И голос твой к нему не долетит.
Дож
Я воззову ко Времени, не к людям,
И к Вечности, уже причастный к ней.
О вы, стихии, в коих растворюсь я,
Пусть голос мой как дух над вами реет;
Ты, синий вал, стремивший флаг мой; ветер,
Любовно им игравший, надувая
Крылатый парус, что летел к победам
Бесчисленным; ты, родина, которой
Дарил я кровь мою, и ты, чужбина,
Что эту кровь из щедрых ран пила;
Вы, плиты, кровь с которых, не всосавшись,
Взойдет горе; ты, небо-восприемник;
Ты, солнце, факел этой казни; ты,
Кто зажигает или гасит солнца!
Глядите! Я - виновен. А они
Безвинны?! Гибну я; но мщенье - будет!
Грядущие века встают из бездны
Явить моим глазам, еще открытым,
Что станет с гордым градом, над которым
Вовек виси проклятие мое!
Да, зреет втайне день, когда ваш город,
Твердыня, отогнавшая Аттилу,
Падет - и подло, без борьбы падет
Перед Аттилою-ублюдком, меньше
Потратив крови на свою защиту,
Чем эти жилы пролили в боях
И здесь прольют в миг казни. Продадут
Его и купят, и с презреньем на него
Воззрит владелец.
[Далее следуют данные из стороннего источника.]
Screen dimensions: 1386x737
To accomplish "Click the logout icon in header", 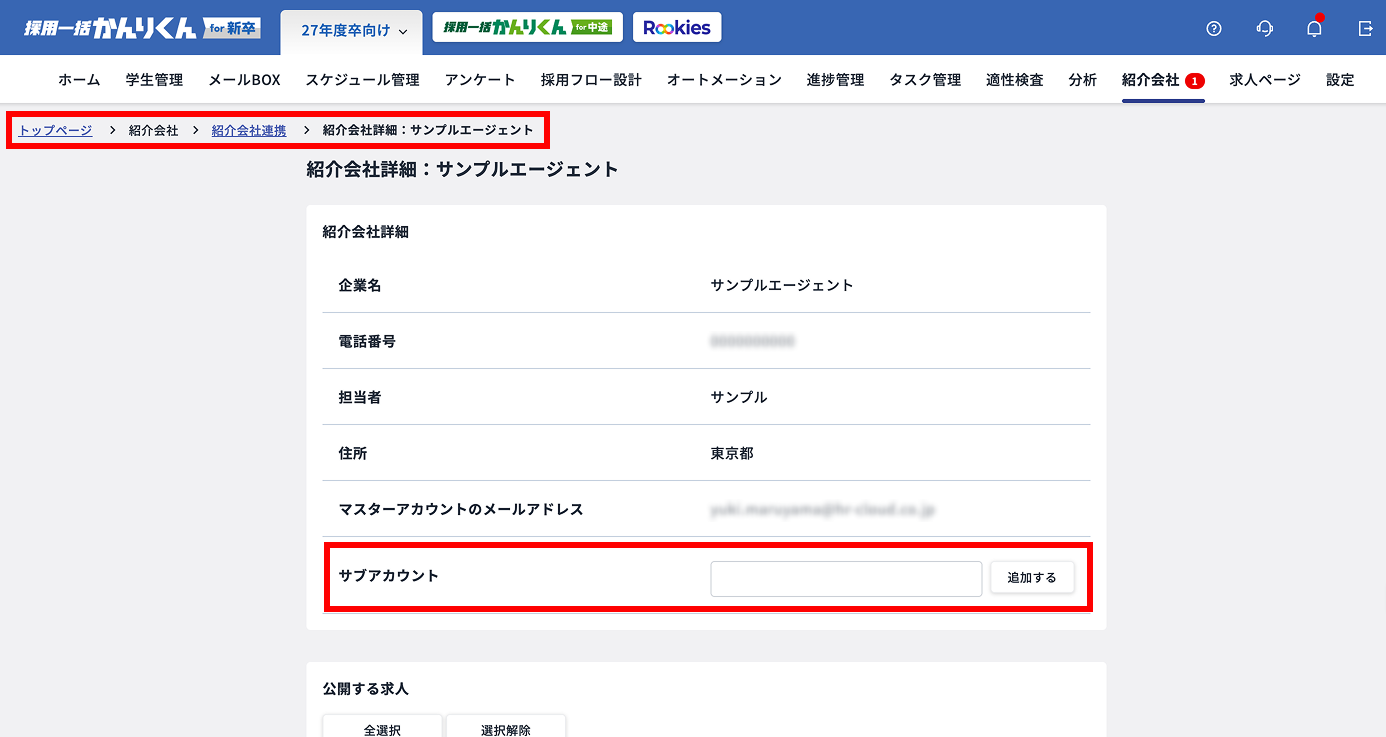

Станет он уездом,
Империи ничтожным городком,
С Сенатом раболепным, с нищей знатью,
Со сводниками вместо горожан.
Когда еврей в твои дворцы проникнет,
Венеция, и гунн в твои приказы,
И грек на рынки, усмехаясь втайне;
Когда на узких улицах патриций
Заклянчит хлеба, выставляя титул,
Чтоб вызвать жалость к мерзкой нищете,
А кучка тех, кто сохранят обломки
Наследных благ, придет вилять хвостом
Пред варваром-наместником - на месте,
Где их отцы блистали, государи,
Где их отцы казнили государя;
Когда с гербом, что сами запятнали,
С прабабкою распутной, что гордилась,
Блудя с плечистым гондольером или
С наемником, - они триумф позора
Сквозь три звена ублюдков пронесут;
Когда их всех, рабов презренно-падших,
Подарит победитель побежденным,
И трусы в них двойную трусость презрят,
И сверхпорочный презрит в них пороки,
Чью грязь и мерзость ни единый кодекс
Не нарисует и не назовет;
Когда от Кипра, что теперь подвластен,
Последней данью к дочерям твоим,
Честь позабывшим, отойдет распутство,
Чтоб их разврат в пословицу вошел;
Когда весь тлен земель порабощенных
В тебя вползет: порок без блеска, грех,
Где нет намека на любовь, но только
Привычный грубый блуд, разврат бесстрастный
И холодно изученная похоть,
Искусно извратившая природу;
Когда все это ляжет на тебя
И скучный смех, безрадостные игры,
Без чести юность, без почета старость,
Скорбь, скудость, слабость, с коими в борьбу
Не вступишь ты, роптать - и то не смея,
Тебя в последний из задворков мира
Преобразят, - тогда, сквозь агонию,
Средь всех убийств, мое припомни ты!
Ты, логово пьянчуг, что пьяны кровью
Князей! Геенна вод! Содом приморский!
Богам тебя я предаю подземным!
Тебя и род змеиный твой!
(Поворачиваясь к палачу.)
За дело,
Ты, раб! Руби, как я рубил врагов!
Как деспотов рубил бы я! Сильней
Как проклял я! Руби - одним ударом!
Дож сам опускается на колени, и, когда палач заносит меч,
занавес падает.
СЦЕНА ЧЕТВЕРТАЯ
Площадь и площадка у св. Марка. Толпа народа
у решетчатых ворот Дворца дожей. Ворота заперты.